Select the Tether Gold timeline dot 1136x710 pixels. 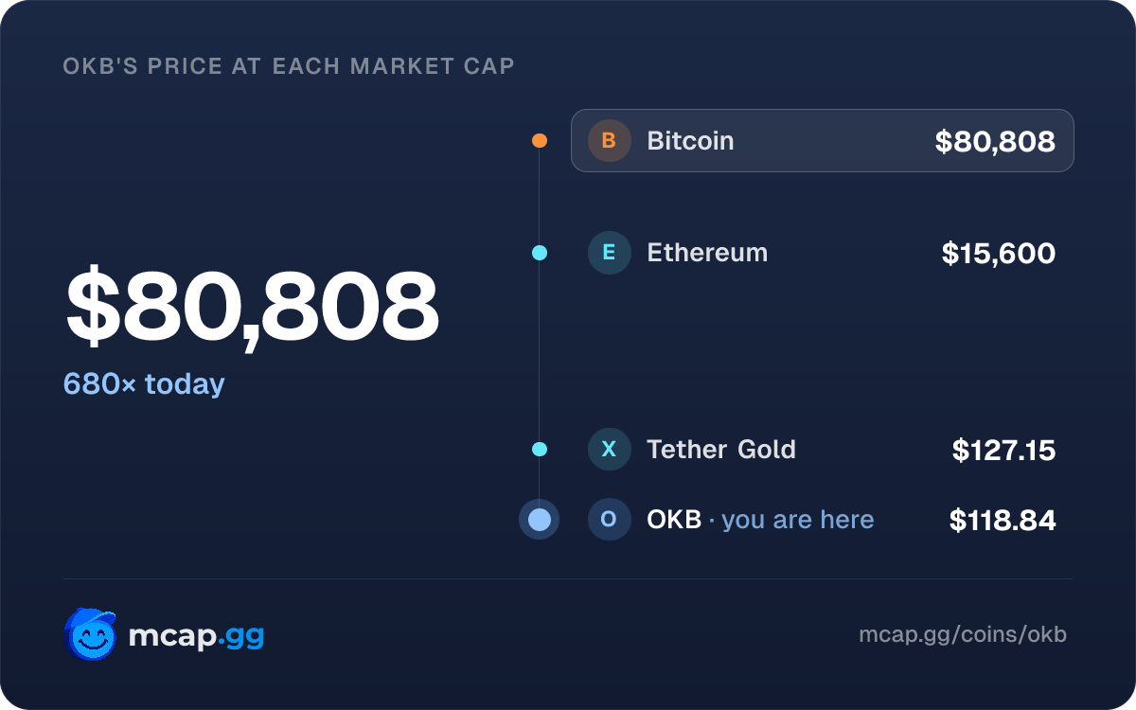[540, 449]
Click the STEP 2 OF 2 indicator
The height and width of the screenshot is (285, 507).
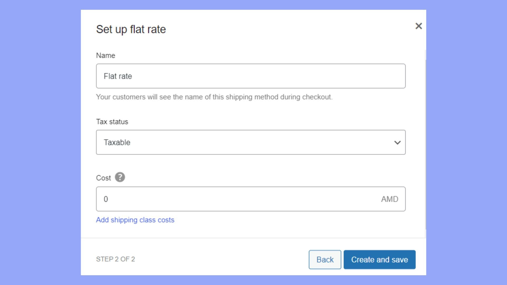point(115,259)
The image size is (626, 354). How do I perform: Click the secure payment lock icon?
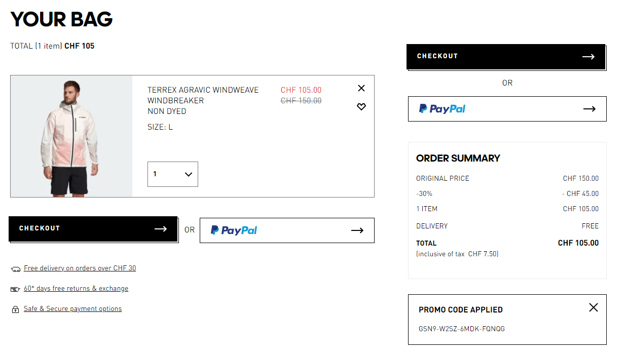coord(15,309)
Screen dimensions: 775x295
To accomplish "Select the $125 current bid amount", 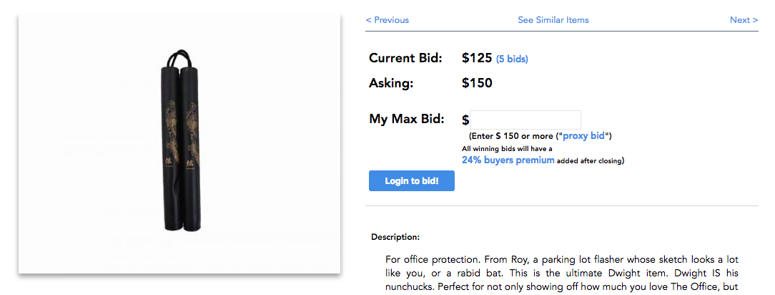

========================

* ASSIGNMENT *
Leave every picture out and set down exactly the lines running from the one with "Click the STEP 2 OF 2 indicator" to the last line of the material above.

* EXERCISE OUTPUT *
Click the STEP 2 OF 2 indicator
The height and width of the screenshot is (285, 507).
point(115,259)
The image size is (626, 354). How do I perform: Click the secure payment lock icon?
coord(15,309)
Screen dimensions: 775x295
To accomplish "Select the $125 current bid amount", 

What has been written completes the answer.